--- start DOCUMENT ---
Middle age should be a time for clarity and reflection, though I have often found myself too 'busy' to ponder the big questions of life. Work and home activities seem to dominate my waking hours.
But I have always held the belief that we, human beings, endowed with the capacity for reasoning and intellect, must be destined for great things. And we, as citizens of this world, have a duty and responsibility to try to make our world a better place.
And sometimes it takes a horrendous act like yesterday’s terrorist attack in Paris to remind us that freedom, equality, liberty and respect are not such abstract concepts and definitely should not be taken for granted. It painfully reminds us of the fact that we must be conscientious of what we enjoy as unalienable rights and be vigilant in defending them.
We increasingly live in an era of violence, intolerance and deception. An era during which terrorist acts are carried out in the name of religion, attacks without provocation are justified as pre-emptive strikes, and civilian deaths are excused as collateral damage.
--- end DOCUMENT ---
**EXERCISE INSTRUCTIONS**
A. List the concepts that the essay on the Paris attack says are not abstract and should not be taken for granted.
B. In the essay on the Paris attack, reproduce the passage from "Middle age should" to "a better place.".
C. Write the next part of the essay on the Paris attack, picking up after its final sentence.
--- start DATA SHOWN ---
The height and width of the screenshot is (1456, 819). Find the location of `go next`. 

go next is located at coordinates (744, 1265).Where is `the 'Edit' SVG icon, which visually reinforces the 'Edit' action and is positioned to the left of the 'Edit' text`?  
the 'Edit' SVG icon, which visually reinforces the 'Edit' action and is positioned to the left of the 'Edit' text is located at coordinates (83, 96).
--- end DATA SHOWN ---
**OUTPUTS BY TASK**
A. freedom, equality, liberty, respect

B.
Middle age should be a time for clarity and reflection, though I have often found myself too 'busy' to ponder the big questions of life. Work and home activities seem to dominate my waking hours.
But I have always held the belief that we, human beings, endowed with the capacity for reasoning and intellect, must be destined for great things. And we, as citizens of this world, have a duty and responsibility to try to make our world a better place.

C.
The culprits have many faces and many religions, and are citizens of many different countries. And maybe worst of all, unless we receive a painful wake-up call like the one yesterday, the good people stood by and did little — yes, I believe in the goodness of human being.
Let us never forget how we feel today and be part of the voice that will defend our rights and safeguard our future.
The following passage expresses my sentiments on yesterday’s events more eloquently than I am capable of, and I would like to share with you. It is an extract of various US legal notes regarding Constitution amendments.
Picture: A reaction to yesterday's attack on the Charlie Hebdo staff in Paris by Canadian cartoonist Michael de Adder.
That religion, or the duty which we owe to our Creator, and the manner of discharging it, can be directed only by reason and conviction, and not by force and violence; and therefore all men have a natural, equal, and unalienable right to the exercise of religion according to the dictates of conscience.
(That) the people have a right to freedom of speech, and of writing and publishing their sentiments. That freedom of the press is one of the greatest bulwarks of liberty and ought not to be violated.
Xiling "Tess" Zhou
Tess considers herself an internationalist with a curious track record of moving to successively smaller and smaller countries. Born in China and having spent 15 years in America and 2 more in the UK, she now lives in De Pinte (East Flanders) with her Flemish husband, half-Flemish/half-Chinese daughter and two (Flemish) chickens.
She works full-time in Brussels, provides financial and business advice in her free time, writes a blog to catch over-flown thoughts, schemes about her next start-up at night and aspires to raise a trilingual baby. You can reach her at email@example.com.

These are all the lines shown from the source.